Reproduce every entry that follows word for word, but omit the images.

── Exercise data ──

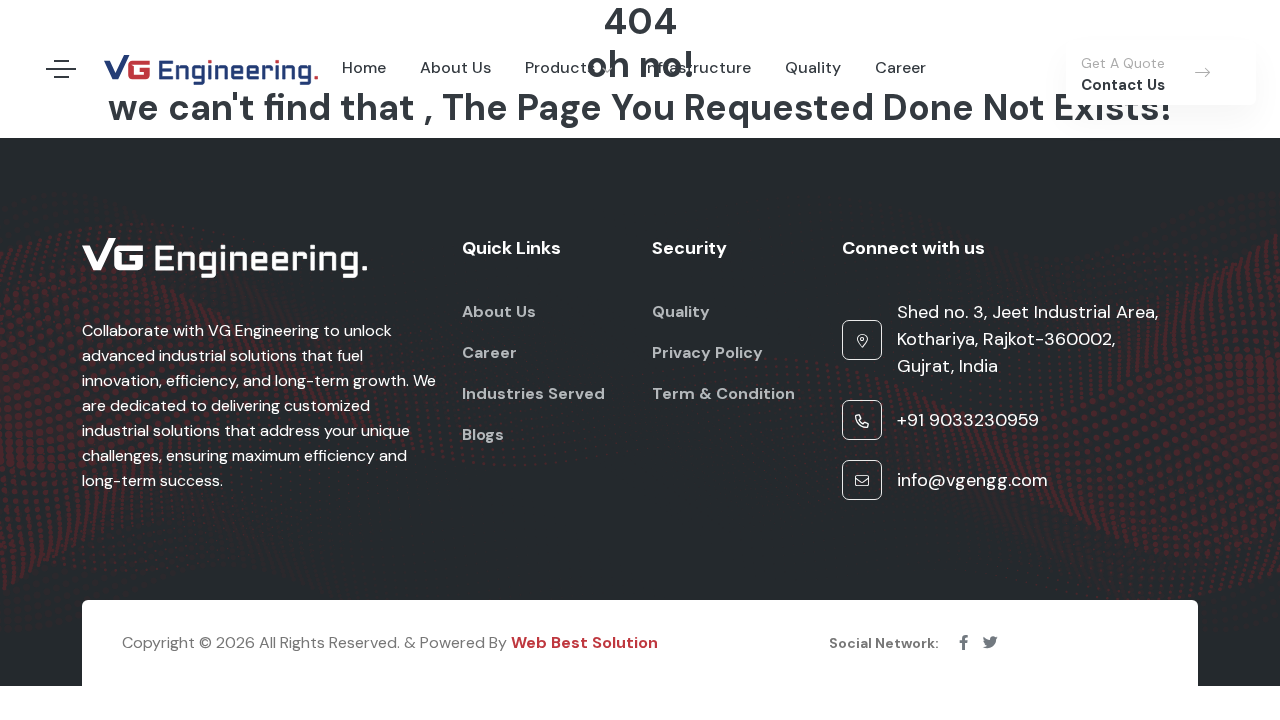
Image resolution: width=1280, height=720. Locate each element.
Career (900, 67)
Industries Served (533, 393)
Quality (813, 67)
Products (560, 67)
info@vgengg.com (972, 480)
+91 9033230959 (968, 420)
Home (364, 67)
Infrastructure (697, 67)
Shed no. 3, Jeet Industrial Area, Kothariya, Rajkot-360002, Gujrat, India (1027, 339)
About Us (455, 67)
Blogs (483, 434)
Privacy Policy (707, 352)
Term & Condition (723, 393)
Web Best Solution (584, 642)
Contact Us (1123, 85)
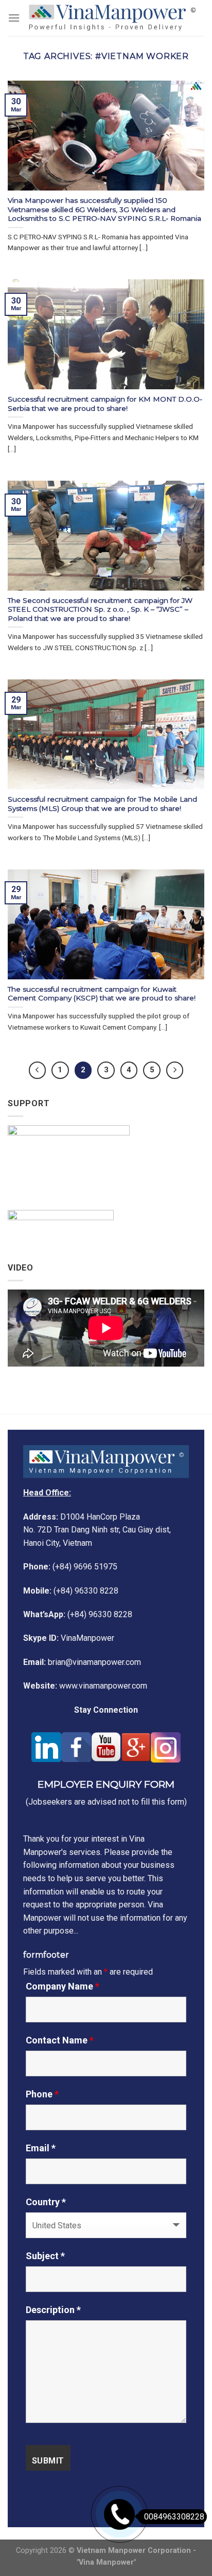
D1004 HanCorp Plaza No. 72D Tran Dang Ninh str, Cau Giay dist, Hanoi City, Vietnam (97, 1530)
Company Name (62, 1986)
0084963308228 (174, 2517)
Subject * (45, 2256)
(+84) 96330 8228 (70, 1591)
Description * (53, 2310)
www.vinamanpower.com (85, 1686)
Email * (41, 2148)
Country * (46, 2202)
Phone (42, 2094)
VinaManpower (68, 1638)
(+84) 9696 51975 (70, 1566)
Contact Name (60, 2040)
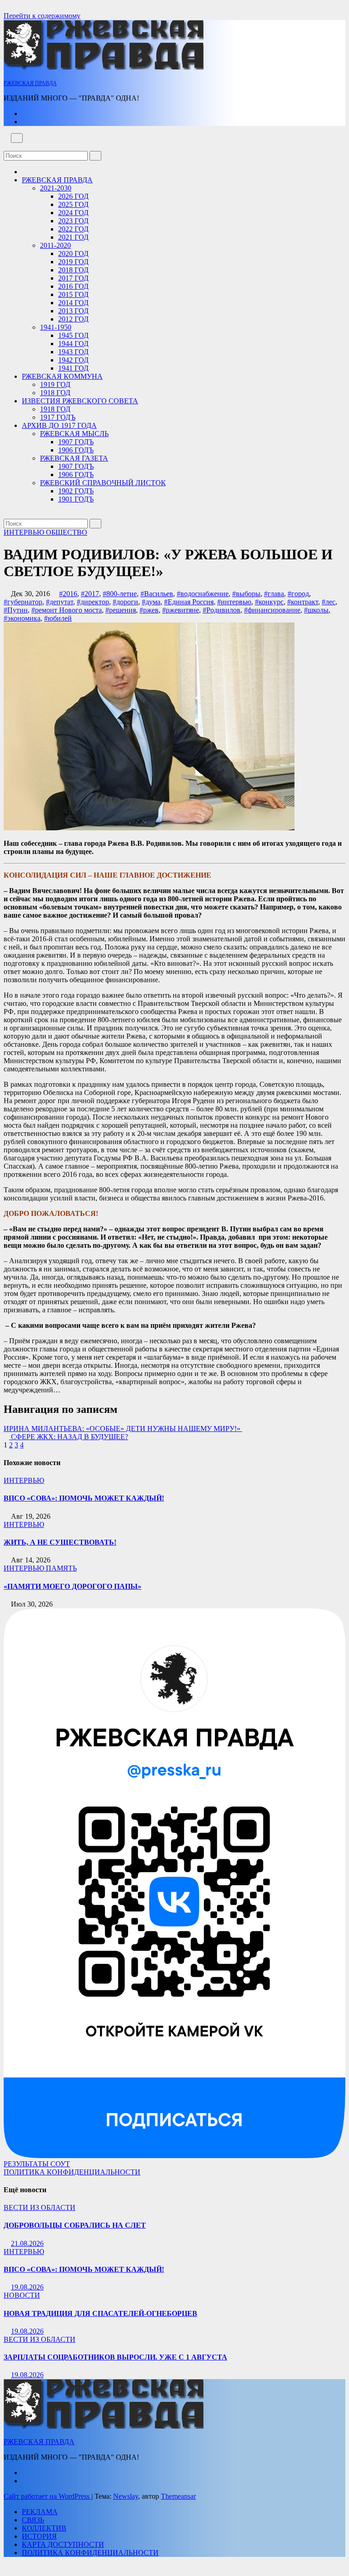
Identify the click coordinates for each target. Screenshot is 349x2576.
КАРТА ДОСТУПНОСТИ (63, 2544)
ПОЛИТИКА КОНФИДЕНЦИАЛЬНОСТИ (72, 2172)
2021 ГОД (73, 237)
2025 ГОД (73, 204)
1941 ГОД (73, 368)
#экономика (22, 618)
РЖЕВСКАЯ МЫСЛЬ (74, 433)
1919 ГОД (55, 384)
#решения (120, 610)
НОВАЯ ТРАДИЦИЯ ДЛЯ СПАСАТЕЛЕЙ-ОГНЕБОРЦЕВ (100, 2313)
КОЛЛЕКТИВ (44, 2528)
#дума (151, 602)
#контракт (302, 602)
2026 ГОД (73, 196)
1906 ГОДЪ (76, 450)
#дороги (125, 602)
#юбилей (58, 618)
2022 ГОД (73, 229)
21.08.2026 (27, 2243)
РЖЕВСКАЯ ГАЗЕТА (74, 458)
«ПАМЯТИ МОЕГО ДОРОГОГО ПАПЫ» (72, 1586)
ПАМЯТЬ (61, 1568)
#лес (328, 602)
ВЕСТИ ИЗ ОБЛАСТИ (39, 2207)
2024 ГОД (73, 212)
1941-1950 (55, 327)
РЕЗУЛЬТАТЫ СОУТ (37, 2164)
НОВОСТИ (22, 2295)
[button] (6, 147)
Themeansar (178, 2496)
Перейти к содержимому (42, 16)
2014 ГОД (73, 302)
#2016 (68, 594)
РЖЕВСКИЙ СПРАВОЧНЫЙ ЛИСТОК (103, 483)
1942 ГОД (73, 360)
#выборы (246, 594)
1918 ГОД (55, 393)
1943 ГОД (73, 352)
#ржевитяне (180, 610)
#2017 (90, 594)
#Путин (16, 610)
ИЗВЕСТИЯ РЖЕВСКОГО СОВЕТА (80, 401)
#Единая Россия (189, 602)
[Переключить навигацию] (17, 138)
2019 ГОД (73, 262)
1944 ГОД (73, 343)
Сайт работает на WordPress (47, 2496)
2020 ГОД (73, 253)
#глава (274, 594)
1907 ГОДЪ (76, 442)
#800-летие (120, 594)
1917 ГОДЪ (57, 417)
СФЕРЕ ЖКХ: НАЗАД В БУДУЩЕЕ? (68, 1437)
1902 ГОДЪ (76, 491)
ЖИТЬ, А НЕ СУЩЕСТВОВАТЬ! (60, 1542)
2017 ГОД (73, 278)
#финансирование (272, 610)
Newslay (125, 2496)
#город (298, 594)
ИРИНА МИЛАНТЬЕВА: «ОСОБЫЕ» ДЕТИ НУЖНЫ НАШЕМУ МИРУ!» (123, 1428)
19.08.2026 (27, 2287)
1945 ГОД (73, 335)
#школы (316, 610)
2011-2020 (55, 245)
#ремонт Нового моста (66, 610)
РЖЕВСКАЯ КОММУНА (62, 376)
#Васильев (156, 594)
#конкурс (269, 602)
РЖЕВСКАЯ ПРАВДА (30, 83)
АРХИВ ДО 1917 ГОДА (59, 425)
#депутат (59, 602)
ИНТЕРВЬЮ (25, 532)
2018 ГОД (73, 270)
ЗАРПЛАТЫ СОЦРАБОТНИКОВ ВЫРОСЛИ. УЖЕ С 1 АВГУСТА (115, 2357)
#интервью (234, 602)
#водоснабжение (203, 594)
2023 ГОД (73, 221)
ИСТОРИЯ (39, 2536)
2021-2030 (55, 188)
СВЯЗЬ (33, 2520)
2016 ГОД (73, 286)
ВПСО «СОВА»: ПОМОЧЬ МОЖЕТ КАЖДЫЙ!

───

[Problem solution]
Image resolution: width=1280, height=720. Locate each element.
Career (900, 67)
Industries Served (533, 393)
Quality (813, 67)
Products (560, 67)
info@vgengg.com (972, 480)
+91 9033230959 (968, 420)
Home (364, 67)
Infrastructure (697, 67)
Shed no. 3, Jeet Industrial Area, Kothariya, Rajkot-360002, Gujrat, India (1027, 339)
About Us (455, 67)
Blogs (483, 434)
Privacy Policy (707, 352)
Term & Condition (723, 393)
Web Best Solution (584, 642)
Contact Us (1123, 85)
D1004 HanCorp Plaza No. 72D Tran Dang Ninh str, Cau Giay dist, Hanoi City, Vietnam (97, 1530)
Company Name (62, 1986)
0084963308228 (174, 2517)
Subject * (45, 2256)
(+84) 96330 8228 (70, 1591)
Description * (53, 2310)
www.vinamanpower.com (85, 1686)
Email * (41, 2148)
Country * (46, 2202)
Phone (42, 2094)
VinaManpower (68, 1638)
(+84) 9696 51975 (70, 1566)
Contact Name (60, 2040)
Identify the click coordinates for each target. Screenshot is 349x2576.
КАРТА ДОСТУПНОСТИ (63, 2544)
ПОЛИТИКА КОНФИДЕНЦИАЛЬНОСТИ (72, 2172)
2021 ГОД (73, 237)
2025 ГОД (73, 204)
1941 ГОД (73, 368)
#экономика (22, 618)
РЖЕВСКАЯ МЫСЛЬ (74, 433)
1919 ГОД (55, 384)
#решения (120, 610)
НОВАЯ ТРАДИЦИЯ ДЛЯ СПАСАТЕЛЕЙ-ОГНЕБОРЦЕВ (100, 2313)
КОЛЛЕКТИВ (44, 2528)
#дума (151, 602)
#контракт (302, 602)
2026 ГОД (73, 196)
1906 ГОДЪ (76, 450)
#дороги (125, 602)
#юбилей (58, 618)
2022 ГОД (73, 229)
21.08.2026 (27, 2243)
РЖЕВСКАЯ ГАЗЕТА (74, 458)
«ПАМЯТИ МОЕГО ДОРОГОГО ПАПЫ» (72, 1586)
ПАМЯТЬ (61, 1568)
#лес (328, 602)
ВЕСТИ ИЗ ОБЛАСТИ (39, 2207)
2024 ГОД (73, 212)
1941-1950 (55, 327)
РЕЗУЛЬТАТЫ СОУТ (37, 2164)
НОВОСТИ (22, 2295)
[button] (6, 147)
Themeansar (178, 2496)
Перейти к содержимому (42, 16)
2014 ГОД (73, 302)
#2016 (68, 594)
РЖЕВСКИЙ СПРАВОЧНЫЙ ЛИСТОК (103, 483)
1942 ГОД (73, 360)
#выборы (246, 594)
1918 ГОД (55, 393)
1943 ГОД (73, 352)
#ржевитяне (180, 610)
#2017 (90, 594)
#Путин (16, 610)
ИЗВЕСТИЯ РЖЕВСКОГО СОВЕТА (80, 401)
#Единая Россия (189, 602)
[Переключить навигацию] (17, 138)
2019 ГОД (73, 262)
1944 ГОД (73, 343)
Сайт работает на WordPress (47, 2496)
2020 ГОД (73, 253)
#глава (274, 594)
1907 ГОДЪ (76, 442)
#800-летие (120, 594)
1917 ГОДЪ (57, 417)
СФЕРЕ ЖКХ: НАЗАД В БУДУЩЕЕ? (68, 1437)
1902 ГОДЪ (76, 491)
ЖИТЬ, А НЕ СУЩЕСТВОВАТЬ! (60, 1542)
2017 ГОД (73, 278)
#финансирование (272, 610)
Newslay (125, 2496)
#город (298, 594)
ИРИНА МИЛАНТЬЕВА: «ОСОБЫЕ» ДЕТИ НУЖНЫ НАШЕМУ МИРУ!» (123, 1428)
19.08.2026 (27, 2287)
1945 ГОД (73, 335)
#школы (316, 610)
2011-2020 (55, 245)
#ремонт Нового моста (66, 610)
РЖЕВСКАЯ КОММУНА (62, 376)
#Васильев (156, 594)
#конкурс (269, 602)
РЖЕВСКАЯ ПРАВДА (30, 83)
АРХИВ ДО 1917 ГОДА (59, 425)
#депутат (59, 602)
ИНТЕРВЬЮ (25, 532)
2018 ГОД (73, 270)
ЗАРПЛАТЫ СОЦРАБОТНИКОВ ВЫРОСЛИ. УЖЕ С 1 АВГУСТА (115, 2357)
#интервью (234, 602)
#водоснабжение (203, 594)
2023 ГОД (73, 221)
ИСТОРИЯ (39, 2536)
2021-2030 (55, 188)
СВЯЗЬ (33, 2520)
2016 ГОД (73, 286)
ВПСО «СОВА»: ПОМОЧЬ МОЖЕТ КАЖДЫЙ!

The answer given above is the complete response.